Esas funciones sociales de los mitos murieron; pero no murió la fuerza expresiva y significativa de esas formaciones. Si se abandona la actitud que hace de los símbolos y mitos paradigmas sagrados e intocables de la vida colectiva, afirmación de entidades y descripción de hechos, y se los lee y vive como incitaciones y expresiones de la vida espiritual, siguen vivos.
En esa nueva vida de los mitos y símbolos, que es la esencia y la fuerza de su ser inmemorial, tales formaciones lingüísticas sólo sugieren y dirigen al Absoluto que está más allá de toda posible expresión con palabras humanas. Hablan de lo que no se puede hablar; apuntan a lo que sobrepasa todos nuestros criterios de realidad; señalan un camino que es un no-camino.
En esas formaciones lingüísticas se hace presente la realidad inconcebible, como se hace presente la belleza en la poesía. En esas formaciones pesa la certeza sin formas; se enseña el discernimiento; se silencia el corazón y la mente; se abren las puertas de la confianza, la aceptación, la entrega y la paz.
En las nuevas condiciones culturales, los mitos, símbolos y narraciones sagradas son sólo señales en el camino, que hay que ir dejando atrás a medida que se anda; son luces que brillan en la noche y que incitan a seguir; son presencia del espíritu; son hablar con formas del Sin-forma; son revelación del desfondamiento de la realidad; muestran la nada de todo lo que damos por real; son testimonio y presencia de lo que está más allá de nuestras nociones de sujetos y objetos; son presencia de lo que está en toda forma porque está vacío de toda forma.
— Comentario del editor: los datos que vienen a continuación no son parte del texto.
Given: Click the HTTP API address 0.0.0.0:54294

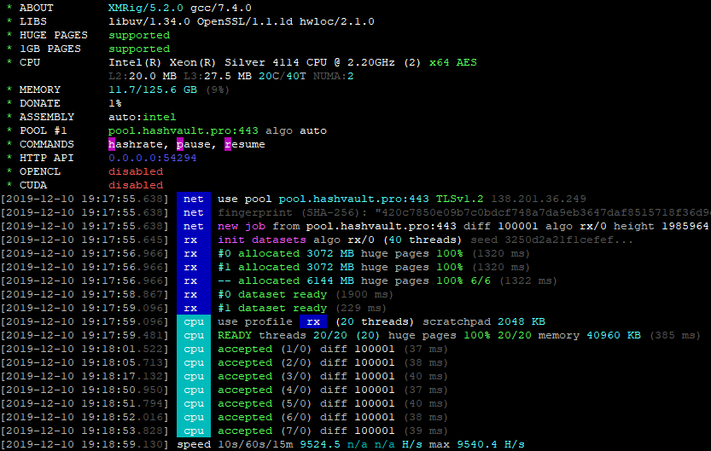Looking at the screenshot, I should pos(153,158).
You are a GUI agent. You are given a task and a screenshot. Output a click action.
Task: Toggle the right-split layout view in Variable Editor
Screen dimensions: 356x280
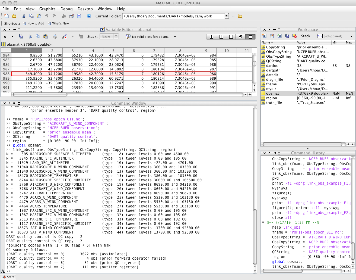click(x=221, y=36)
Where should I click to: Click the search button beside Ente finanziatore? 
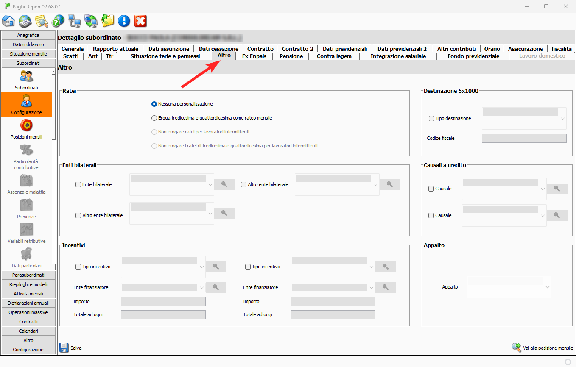216,287
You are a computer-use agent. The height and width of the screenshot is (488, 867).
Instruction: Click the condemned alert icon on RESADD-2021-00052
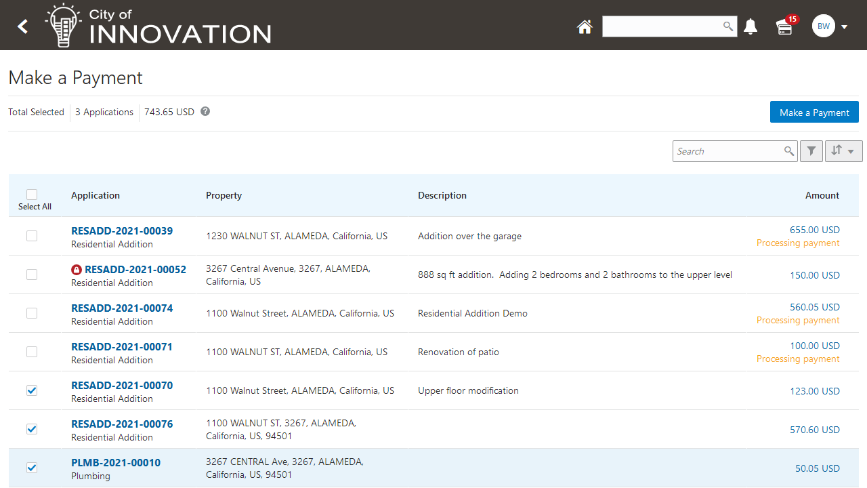[x=77, y=269]
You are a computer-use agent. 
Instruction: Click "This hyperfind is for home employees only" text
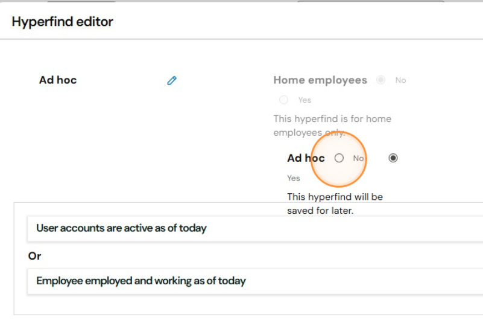pos(332,126)
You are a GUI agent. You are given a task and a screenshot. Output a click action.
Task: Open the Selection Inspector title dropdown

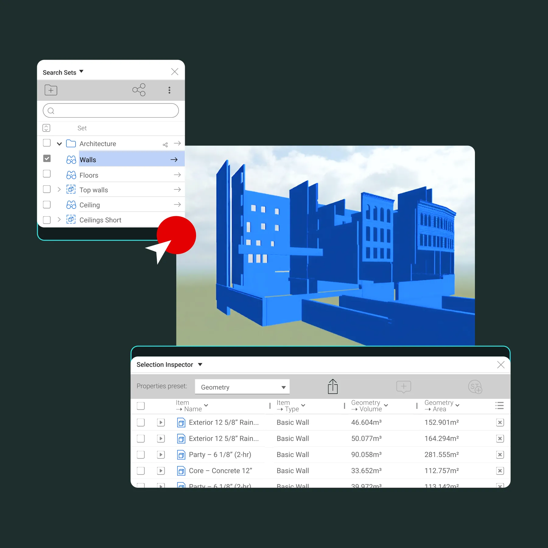pyautogui.click(x=200, y=364)
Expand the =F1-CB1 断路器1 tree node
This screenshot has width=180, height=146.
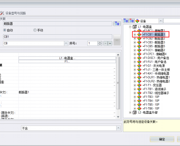click(x=135, y=35)
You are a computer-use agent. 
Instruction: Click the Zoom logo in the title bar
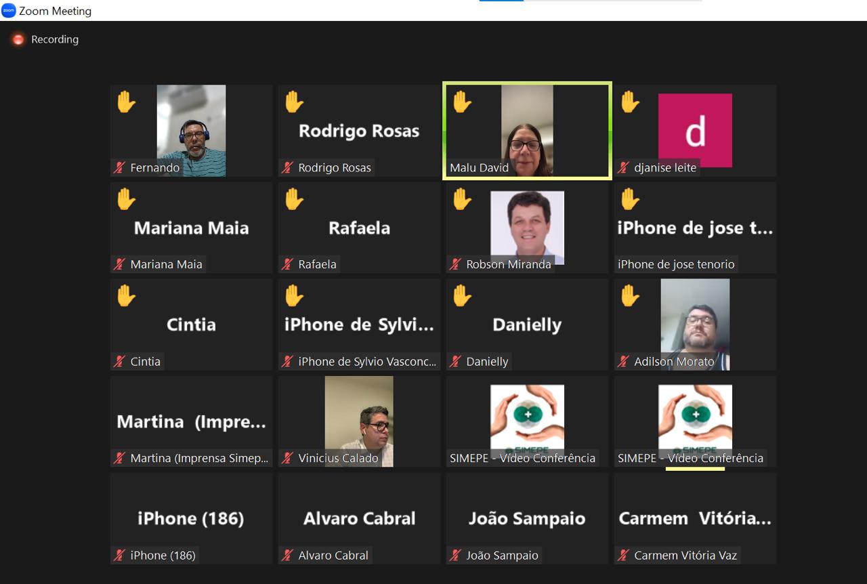point(9,11)
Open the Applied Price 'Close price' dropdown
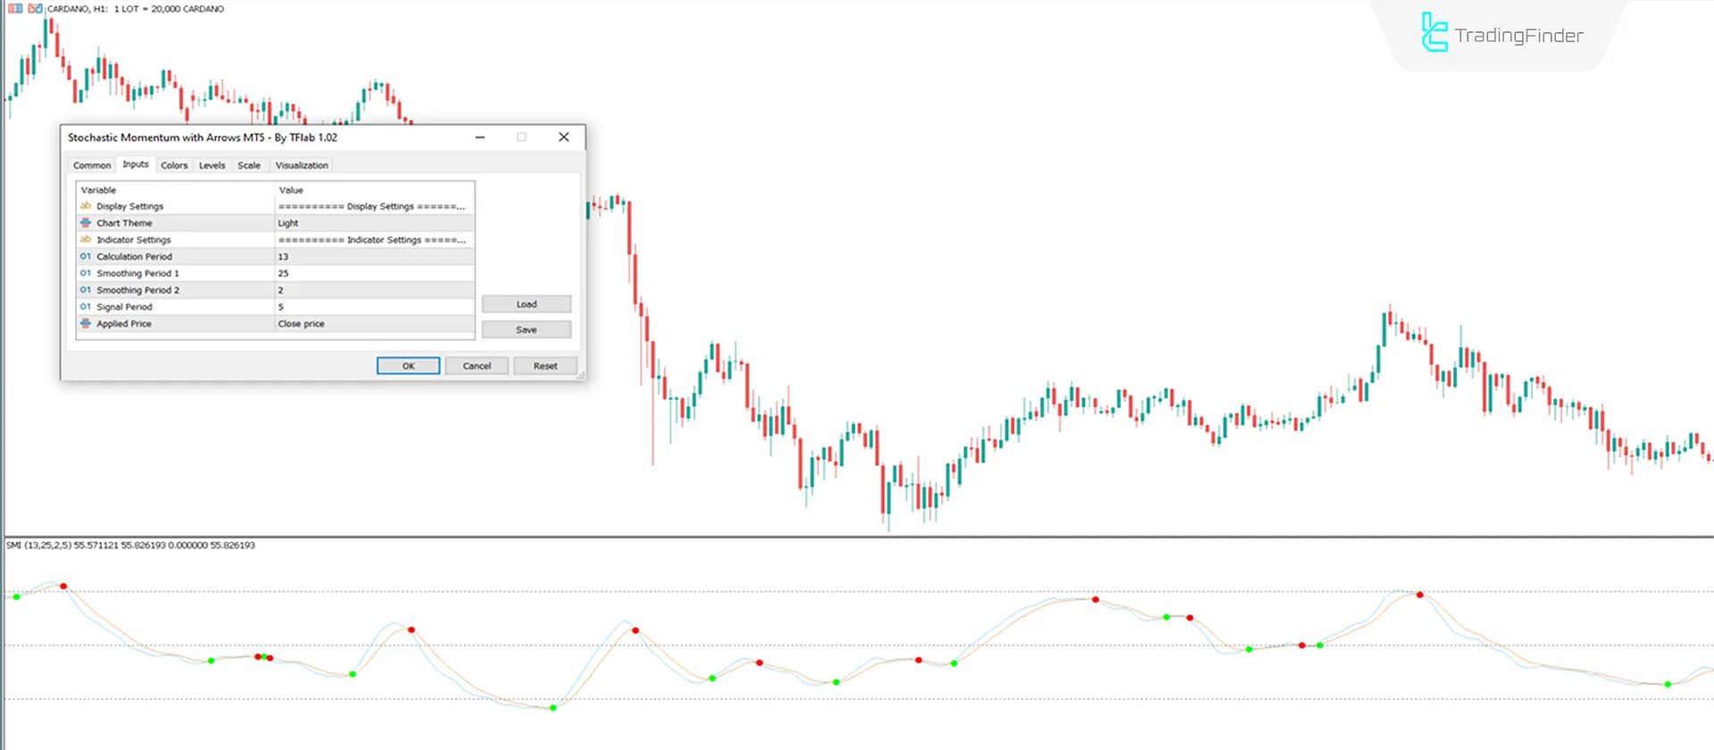This screenshot has width=1714, height=750. (374, 324)

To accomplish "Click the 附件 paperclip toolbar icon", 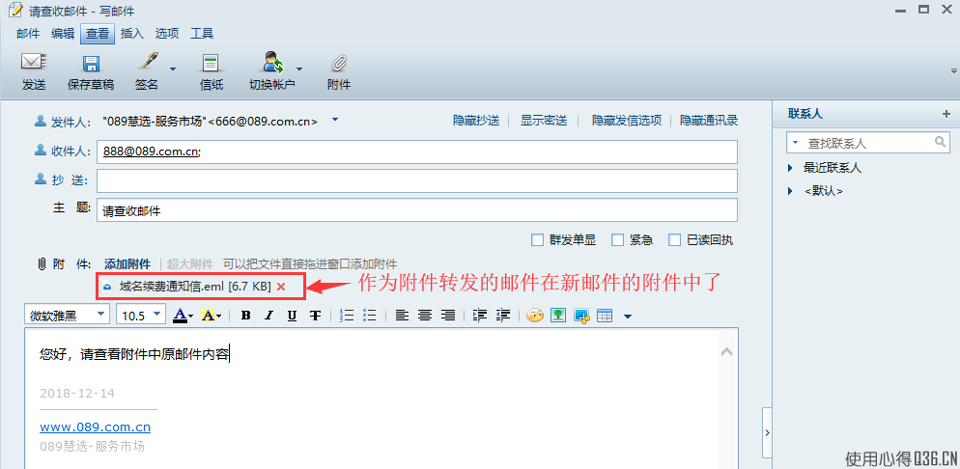I will pos(339,63).
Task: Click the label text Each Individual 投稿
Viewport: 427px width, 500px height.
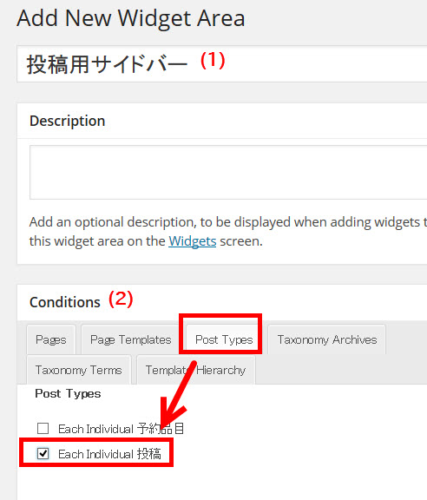Action: (x=109, y=454)
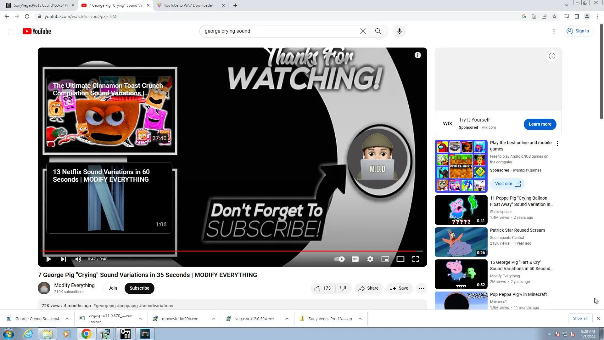Expand moviestudio90b.exe download menu arrow
604x340 pixels.
tap(214, 319)
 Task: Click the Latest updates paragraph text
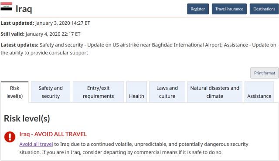pyautogui.click(x=139, y=49)
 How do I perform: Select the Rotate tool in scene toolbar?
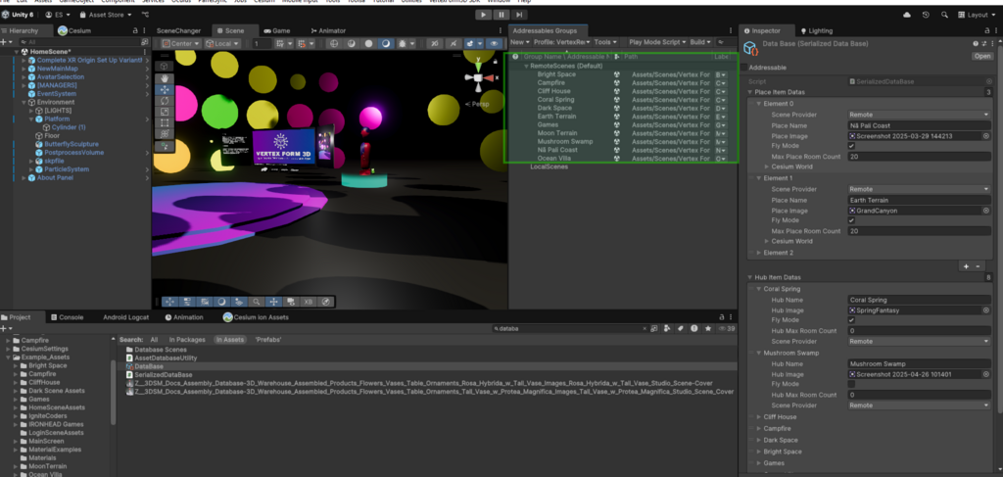tap(164, 100)
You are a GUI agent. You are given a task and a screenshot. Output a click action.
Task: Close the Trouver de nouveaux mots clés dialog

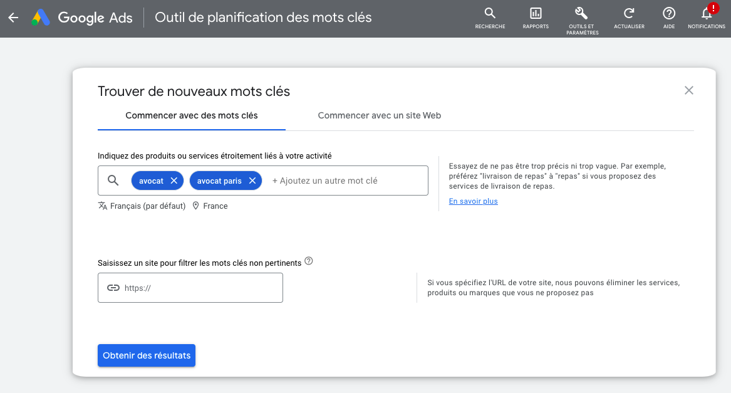tap(689, 90)
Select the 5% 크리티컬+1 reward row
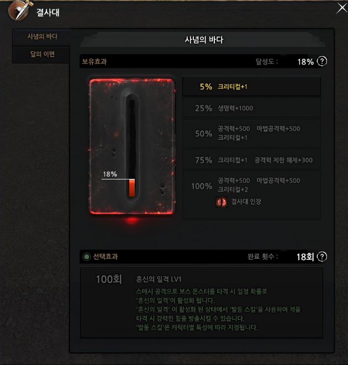This screenshot has height=365, width=348. coord(251,86)
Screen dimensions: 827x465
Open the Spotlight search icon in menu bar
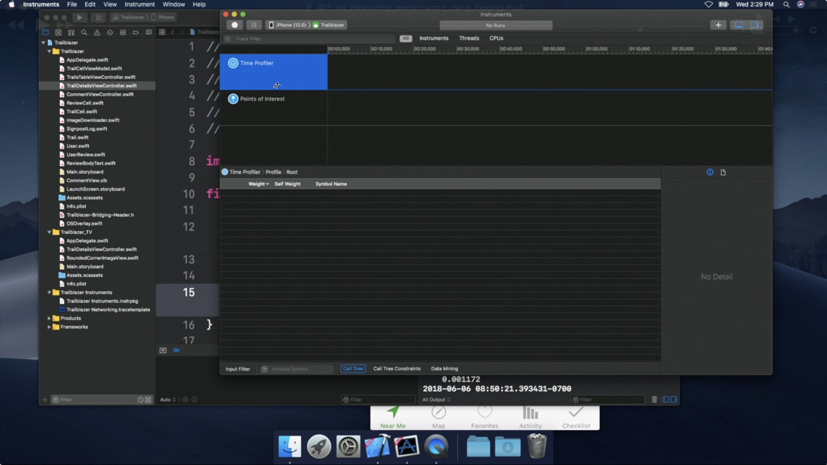pos(786,5)
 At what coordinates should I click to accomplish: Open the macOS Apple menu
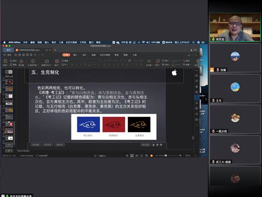pos(4,42)
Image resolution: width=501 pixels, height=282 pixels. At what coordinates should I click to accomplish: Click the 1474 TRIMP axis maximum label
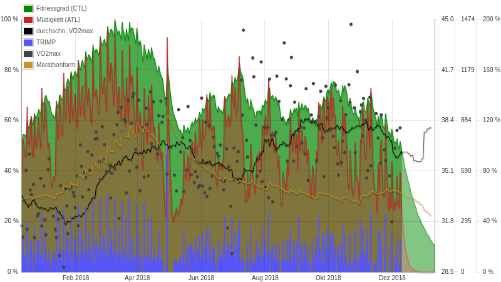point(468,19)
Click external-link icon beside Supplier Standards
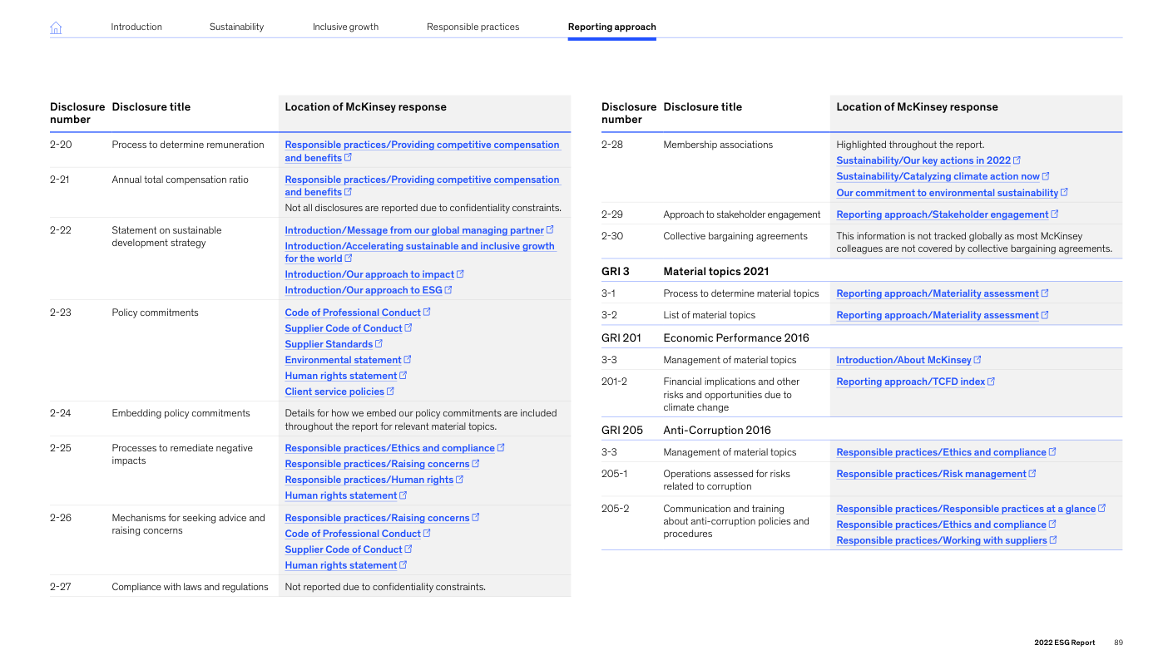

Para poder sentir y vivir esa fuerza de los símbolos, mitos y narraciones sagradas en la nueva situación, hay que suprimir de ellas la pretensión de que enuncian entidades reales y hechos ocurridos; hay que cancelar su pretensión de que interpretan y valoran la realidad que realmente existe; hay que erradicar de ellas la proclama de que son paradigmas y cánones de actuación y organización; en fin, hay que eliminar su pretensión de que establecen modos de vida sagradosbajados del cielo.
Los mitos son intocables y perennes cuando se los considera como un hablar del Absoluto, del Sin-forma, del que está más allá de todas nuestras capacidades de concepción; cuando hablan del camino a recorrer, del espíritu con el que hay que andar ese camino, de los obstáculos y desvíos que podemos encontrar, de la gracia y de la luz que viene de lo alto. No son intocables ni perennes, sino perecederos y para gran parte de la humanidad ya muertos, cuando pretenden imponer modos de interpretación, valoración, actuación y organización; cuando se proclaman patrones divinos de los modos de vida humanos.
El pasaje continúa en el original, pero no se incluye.